To be done:
Please rewrite the records from the line with "Open the sticker picker" to the line with "coord(204,410)", both included, keeping every line and adding 47 to each coordinate in the answers.

- - - - -

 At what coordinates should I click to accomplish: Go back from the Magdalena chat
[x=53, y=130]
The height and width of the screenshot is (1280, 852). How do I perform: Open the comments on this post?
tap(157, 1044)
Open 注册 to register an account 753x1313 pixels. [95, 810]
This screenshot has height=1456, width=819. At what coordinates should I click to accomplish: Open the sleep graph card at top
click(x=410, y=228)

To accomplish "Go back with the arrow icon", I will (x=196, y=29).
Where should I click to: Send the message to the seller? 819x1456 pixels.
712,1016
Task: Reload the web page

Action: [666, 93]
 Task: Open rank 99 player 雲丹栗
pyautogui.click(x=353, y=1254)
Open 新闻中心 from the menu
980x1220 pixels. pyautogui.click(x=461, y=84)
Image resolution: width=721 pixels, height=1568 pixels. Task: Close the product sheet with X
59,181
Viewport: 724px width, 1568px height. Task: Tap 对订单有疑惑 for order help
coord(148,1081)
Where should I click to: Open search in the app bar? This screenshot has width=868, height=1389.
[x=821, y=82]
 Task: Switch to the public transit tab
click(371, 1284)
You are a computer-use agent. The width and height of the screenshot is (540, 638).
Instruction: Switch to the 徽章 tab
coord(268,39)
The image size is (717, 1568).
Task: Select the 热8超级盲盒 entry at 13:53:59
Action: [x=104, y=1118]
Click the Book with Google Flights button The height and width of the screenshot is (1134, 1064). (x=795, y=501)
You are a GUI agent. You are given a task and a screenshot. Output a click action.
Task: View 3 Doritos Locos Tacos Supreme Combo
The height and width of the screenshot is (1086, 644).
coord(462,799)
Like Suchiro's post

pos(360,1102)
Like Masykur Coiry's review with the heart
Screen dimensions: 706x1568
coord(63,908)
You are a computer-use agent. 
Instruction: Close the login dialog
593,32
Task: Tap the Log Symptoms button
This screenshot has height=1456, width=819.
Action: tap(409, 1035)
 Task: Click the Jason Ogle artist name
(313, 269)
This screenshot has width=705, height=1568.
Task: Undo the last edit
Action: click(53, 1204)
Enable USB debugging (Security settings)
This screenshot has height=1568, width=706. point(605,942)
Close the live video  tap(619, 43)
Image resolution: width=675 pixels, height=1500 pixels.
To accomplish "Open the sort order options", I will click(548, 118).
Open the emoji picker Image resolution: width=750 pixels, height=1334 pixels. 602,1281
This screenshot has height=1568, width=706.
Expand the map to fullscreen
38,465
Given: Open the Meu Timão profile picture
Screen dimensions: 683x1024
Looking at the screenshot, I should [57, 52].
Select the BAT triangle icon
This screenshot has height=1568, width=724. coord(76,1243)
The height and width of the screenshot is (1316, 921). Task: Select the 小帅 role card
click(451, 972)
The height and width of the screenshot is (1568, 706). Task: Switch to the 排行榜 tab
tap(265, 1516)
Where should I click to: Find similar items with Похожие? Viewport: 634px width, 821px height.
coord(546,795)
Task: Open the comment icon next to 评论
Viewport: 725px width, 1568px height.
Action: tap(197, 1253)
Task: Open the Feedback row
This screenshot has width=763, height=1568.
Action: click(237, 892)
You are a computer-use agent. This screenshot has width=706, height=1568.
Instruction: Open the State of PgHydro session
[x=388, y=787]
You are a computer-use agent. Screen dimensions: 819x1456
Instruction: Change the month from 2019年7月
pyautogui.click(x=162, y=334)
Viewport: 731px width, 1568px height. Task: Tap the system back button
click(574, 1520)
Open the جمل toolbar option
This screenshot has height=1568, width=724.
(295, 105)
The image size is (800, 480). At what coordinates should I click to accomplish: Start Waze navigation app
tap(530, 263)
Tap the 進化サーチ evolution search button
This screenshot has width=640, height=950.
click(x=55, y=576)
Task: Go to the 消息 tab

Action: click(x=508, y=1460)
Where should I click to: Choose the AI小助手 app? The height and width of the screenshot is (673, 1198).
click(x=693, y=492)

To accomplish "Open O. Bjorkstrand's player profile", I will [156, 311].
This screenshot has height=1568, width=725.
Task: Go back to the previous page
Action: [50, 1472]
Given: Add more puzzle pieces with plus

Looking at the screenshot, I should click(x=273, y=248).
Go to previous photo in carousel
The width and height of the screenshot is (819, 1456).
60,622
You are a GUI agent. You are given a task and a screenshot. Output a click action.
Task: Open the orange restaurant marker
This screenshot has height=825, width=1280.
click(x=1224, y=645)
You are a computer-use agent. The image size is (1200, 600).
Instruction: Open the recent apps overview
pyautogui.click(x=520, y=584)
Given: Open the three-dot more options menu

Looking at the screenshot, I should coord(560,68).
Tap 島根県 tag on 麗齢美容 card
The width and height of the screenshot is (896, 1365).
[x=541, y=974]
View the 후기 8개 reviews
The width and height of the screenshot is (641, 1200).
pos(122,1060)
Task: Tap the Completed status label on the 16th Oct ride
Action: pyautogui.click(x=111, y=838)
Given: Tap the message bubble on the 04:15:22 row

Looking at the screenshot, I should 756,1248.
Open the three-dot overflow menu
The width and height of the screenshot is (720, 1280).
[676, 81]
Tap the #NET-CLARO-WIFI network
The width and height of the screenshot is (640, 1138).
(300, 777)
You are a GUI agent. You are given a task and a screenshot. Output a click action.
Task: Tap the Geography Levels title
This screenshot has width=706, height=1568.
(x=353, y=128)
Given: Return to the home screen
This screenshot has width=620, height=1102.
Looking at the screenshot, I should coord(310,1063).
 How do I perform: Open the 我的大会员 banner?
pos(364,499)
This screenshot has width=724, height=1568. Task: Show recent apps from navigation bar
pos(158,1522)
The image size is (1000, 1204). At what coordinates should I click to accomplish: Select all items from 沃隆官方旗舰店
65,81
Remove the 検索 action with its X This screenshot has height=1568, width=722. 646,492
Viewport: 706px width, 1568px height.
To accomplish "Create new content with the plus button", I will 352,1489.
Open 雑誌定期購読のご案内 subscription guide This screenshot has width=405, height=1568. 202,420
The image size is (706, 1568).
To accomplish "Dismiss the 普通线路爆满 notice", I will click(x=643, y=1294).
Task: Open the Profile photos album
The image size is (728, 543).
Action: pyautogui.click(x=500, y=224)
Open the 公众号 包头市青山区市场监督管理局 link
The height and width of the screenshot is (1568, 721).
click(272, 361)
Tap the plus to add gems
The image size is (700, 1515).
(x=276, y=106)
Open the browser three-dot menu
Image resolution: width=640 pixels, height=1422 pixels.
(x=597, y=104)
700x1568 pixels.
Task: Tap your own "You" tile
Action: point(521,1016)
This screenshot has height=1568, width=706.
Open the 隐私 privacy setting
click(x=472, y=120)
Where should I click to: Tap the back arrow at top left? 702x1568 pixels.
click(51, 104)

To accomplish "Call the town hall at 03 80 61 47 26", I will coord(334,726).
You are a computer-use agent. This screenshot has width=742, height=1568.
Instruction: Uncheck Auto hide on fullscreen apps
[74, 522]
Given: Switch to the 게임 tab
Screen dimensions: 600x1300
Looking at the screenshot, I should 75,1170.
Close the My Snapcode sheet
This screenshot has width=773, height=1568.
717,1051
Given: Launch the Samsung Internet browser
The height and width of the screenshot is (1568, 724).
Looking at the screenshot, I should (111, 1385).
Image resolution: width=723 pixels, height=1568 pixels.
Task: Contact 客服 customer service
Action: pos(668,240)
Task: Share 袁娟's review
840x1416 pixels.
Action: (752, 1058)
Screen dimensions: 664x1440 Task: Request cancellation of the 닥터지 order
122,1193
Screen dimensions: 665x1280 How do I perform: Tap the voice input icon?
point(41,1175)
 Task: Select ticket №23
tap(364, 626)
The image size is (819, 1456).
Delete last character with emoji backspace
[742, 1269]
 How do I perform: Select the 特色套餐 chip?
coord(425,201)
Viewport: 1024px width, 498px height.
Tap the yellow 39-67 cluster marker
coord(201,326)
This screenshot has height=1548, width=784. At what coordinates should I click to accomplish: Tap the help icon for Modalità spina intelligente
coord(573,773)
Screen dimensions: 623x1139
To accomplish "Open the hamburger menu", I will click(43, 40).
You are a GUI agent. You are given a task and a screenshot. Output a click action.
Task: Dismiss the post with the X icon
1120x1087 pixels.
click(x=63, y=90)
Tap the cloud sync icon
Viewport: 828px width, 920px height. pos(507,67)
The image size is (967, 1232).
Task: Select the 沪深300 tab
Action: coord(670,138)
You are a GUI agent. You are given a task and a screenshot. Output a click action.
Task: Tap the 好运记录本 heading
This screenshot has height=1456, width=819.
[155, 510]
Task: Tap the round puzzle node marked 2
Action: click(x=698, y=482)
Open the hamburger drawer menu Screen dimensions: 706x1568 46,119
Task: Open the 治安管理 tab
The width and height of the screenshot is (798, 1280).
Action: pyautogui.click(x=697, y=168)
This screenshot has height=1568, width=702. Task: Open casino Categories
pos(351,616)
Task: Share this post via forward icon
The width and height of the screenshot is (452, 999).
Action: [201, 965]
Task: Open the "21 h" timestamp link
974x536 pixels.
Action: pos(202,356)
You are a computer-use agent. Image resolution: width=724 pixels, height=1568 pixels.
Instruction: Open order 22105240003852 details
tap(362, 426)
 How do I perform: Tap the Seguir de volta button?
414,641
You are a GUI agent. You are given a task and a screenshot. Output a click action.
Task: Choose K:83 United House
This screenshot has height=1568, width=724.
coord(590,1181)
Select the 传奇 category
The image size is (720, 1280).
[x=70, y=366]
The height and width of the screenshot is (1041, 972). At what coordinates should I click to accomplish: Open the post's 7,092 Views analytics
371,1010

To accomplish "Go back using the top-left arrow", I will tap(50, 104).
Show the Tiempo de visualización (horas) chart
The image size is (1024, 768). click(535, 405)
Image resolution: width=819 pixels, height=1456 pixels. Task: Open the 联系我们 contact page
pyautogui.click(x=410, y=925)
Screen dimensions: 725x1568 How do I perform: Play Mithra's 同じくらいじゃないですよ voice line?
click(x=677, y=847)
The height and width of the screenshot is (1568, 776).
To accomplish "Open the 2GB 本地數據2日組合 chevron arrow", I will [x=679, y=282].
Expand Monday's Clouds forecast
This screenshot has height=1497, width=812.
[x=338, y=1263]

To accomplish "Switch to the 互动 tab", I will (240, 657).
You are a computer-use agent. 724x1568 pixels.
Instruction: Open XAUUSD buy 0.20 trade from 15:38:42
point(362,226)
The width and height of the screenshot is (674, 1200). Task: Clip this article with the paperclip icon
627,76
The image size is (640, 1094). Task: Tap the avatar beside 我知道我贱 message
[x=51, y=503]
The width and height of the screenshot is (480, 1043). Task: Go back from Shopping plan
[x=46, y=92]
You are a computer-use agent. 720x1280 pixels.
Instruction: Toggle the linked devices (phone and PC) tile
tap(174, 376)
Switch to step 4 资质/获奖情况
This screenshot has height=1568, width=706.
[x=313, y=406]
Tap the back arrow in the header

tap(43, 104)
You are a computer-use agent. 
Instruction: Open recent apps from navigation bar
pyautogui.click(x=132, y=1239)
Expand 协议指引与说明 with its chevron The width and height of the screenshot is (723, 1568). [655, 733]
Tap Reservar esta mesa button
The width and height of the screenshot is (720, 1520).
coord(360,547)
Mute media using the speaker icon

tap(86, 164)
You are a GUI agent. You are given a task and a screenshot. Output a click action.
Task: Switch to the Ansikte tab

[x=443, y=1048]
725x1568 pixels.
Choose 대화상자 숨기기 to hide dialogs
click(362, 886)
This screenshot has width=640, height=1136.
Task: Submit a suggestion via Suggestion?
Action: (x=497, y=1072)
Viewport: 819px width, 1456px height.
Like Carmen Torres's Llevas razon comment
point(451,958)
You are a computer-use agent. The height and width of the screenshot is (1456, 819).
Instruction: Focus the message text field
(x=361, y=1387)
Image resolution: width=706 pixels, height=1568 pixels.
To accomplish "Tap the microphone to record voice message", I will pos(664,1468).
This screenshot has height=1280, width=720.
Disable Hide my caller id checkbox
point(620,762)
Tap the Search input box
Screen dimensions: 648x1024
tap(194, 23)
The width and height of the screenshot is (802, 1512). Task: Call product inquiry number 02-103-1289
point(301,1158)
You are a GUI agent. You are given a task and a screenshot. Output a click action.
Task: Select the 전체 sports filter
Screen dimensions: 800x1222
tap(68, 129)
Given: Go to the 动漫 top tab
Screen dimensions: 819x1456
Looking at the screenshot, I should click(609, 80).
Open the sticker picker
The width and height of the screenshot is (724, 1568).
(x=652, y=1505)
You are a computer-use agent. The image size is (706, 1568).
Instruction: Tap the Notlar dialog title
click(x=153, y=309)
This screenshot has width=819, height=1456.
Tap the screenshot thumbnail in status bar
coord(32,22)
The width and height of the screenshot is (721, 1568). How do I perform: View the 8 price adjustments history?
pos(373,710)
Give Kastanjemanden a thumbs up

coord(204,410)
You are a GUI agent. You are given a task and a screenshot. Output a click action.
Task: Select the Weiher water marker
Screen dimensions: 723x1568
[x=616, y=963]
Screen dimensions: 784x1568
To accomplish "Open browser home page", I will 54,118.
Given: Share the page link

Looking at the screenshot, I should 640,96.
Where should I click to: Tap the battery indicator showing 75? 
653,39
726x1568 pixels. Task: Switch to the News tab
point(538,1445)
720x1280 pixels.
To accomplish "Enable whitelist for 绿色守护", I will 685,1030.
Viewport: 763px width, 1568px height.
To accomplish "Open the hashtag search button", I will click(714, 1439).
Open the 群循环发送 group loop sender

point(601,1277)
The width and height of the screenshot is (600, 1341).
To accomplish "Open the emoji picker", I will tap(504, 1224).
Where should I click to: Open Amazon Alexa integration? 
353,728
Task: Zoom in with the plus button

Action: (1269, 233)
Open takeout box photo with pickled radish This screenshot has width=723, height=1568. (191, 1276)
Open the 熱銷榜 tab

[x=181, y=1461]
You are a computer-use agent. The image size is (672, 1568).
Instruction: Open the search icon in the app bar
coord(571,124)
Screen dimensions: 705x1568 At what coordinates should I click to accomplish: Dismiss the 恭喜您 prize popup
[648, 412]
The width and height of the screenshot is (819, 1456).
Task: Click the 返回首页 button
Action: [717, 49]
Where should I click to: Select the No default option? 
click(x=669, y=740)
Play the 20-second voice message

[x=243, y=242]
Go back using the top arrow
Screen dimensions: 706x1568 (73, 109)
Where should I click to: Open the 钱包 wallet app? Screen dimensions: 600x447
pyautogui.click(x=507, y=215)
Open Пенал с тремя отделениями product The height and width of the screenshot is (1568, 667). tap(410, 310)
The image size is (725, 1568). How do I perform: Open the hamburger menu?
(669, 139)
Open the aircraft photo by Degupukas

- - - - -

In response:
Open the sticker picker
The width and height of the screenshot is (724, 1568).
(x=699, y=1552)
You are a computer-use agent. The image size is (706, 1568).
Instruction: Tap the Notlar dialog title
click(x=200, y=356)
This screenshot has width=819, height=1456.
Tap the screenshot thumbnail in status bar
coord(79,69)
The width and height of the screenshot is (721, 1568). How do I perform: View the 8 price adjustments history?
pos(420,757)
Give Kastanjemanden a thumbs up

coord(251,457)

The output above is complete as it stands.